All that aside, more megapixels, as most photographers know, doesn’t actually mean an image with higher resolution. While resolution has come to be accepted generally as a term for the active pixel count on a sensor, too many photodiodes actually can be a bad thing when squashed onto a sensor just to boost a megapixel count for promotional purposes. Smaller light-sensitive areas can mean photodiodes that collect less information, as well as increased gaps in between the photodiodes for increased loss of light.
Myth: The larger the print, the bigger the sensor resolution needed
Secondly more megapixels doesn’t always equal a bigger and better print. It’s possible to achieve a better image through know-how, and a good, clean image, even one taken at a smaller resolution, always trumps a low-quality image taken at a higher resolution.
This isn’t to say that a 6-megapixel point-and-shoot will provide you with better or even the same results as a pro level D-SLR. There’s an acceptable maximum to every file size. (The graph provides a good estimation of file size capabilities.) For photographers who are most interested in making quality prints that will hold up to close inspection, a good rule of thumb for determining how big you can go is to multiply the pixel resolution by the horizontal and vertical inches of the final print size that you’d like and multiply those numbers together, finally dividing by one million for the megapixel size. For a 13×19-inch print at 200 ppi, the formula would look like this: 13 x 19 x 200, which equals 2600 x 3800, which equals 9,880,000 pixels. Divided by 1,000,000, the number becomes 9.8 megapixels, which means you need more or less a 10-megapixel camera to produce a 13×19-inch print at an acceptable 200 ppi.
By cheating ppi (or dpi when outputting to a print), or in other words, manipulating the pixels (or dots) per inch in an image, you have another good way to get a size boost in exchange for losing a little detail. The Nikon D3X and Sony A900 at 24.5 and 24.6 megapixels, respectively, for instance, can produce a high-quality, 300 dpi print at about 20×13 inches, but when you reduce to 200 dpi, you gain approximately a 50% increase in output size to 30×20.5 inches. Rarely will you want to go below 300 ppi when making a high-quality print, but many photographers realize that some loss in resolution, provided they have a great initial capture and meticulously edited final image, will be worth the gained size. Billboard and super-graphics manufacturers bank on the fact that most viewers won’t be closer than 50 yards or so, and they make use of large grain that looks perfectly acceptable from far away.

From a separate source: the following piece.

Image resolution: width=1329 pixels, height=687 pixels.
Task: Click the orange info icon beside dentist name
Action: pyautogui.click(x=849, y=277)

Available software is doing its best to increase these sizes, too, with exceptional up-rezzing ability from Photoshop and onOne Software’s Genuine Fractals 6 and sophisticated noise-reduction software like Nik Sharpener Pro 3.0 and Noise Ninja from PictureCode. If you have a firm understanding of all of these properties, you can produce some great results. What’s more, if you also have great lenses, an amazing camera with a large sensor and ample resolution, you can perform the same tasks with top-of-the-line imagery for truly larger-than-life results.